Description :
We were inspired by the potential to help parents provide educational content and narrate bed time stories for their children.
V.I.N.E is a generative model that takes user's desire genre of story and then creates, and narrates the story in an interactive format through images and a user-chosen narrator.
We utilized Mircrosoft's Azure Speech Recognition to take user's input and then utilizes Stable Diffusion AI's API and ElevenLabs API to to generate relevant images and user-chosen voice from content generated directly from a large language model.
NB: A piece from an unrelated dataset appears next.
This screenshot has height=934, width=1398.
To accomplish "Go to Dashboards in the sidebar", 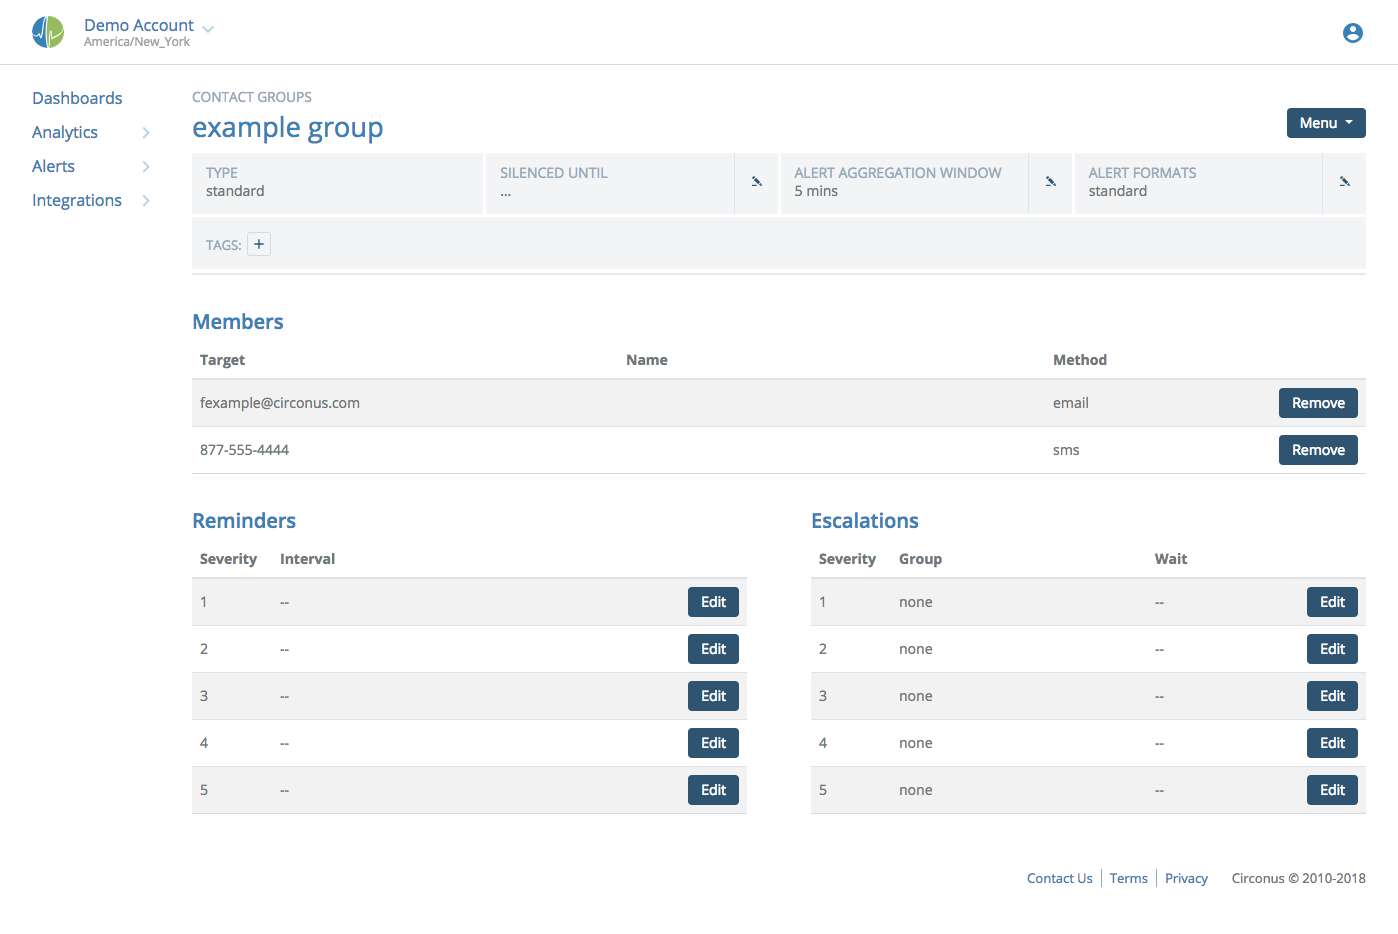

We faced implementation issues as there was a lack of synchronization between multiple calls. We also struggled to find great open source repositories that could help us achieve our desired goals.
We're proud to have implemented a product that is able to solve a genuine problem that is relevant to people in our society.
Our biggest takeaway was that great things are possible when we're motivated by a desire to create something new and exciting.
We're going to implement multiple character and make the user interface more interactive through subtitles and provide a real-life experience.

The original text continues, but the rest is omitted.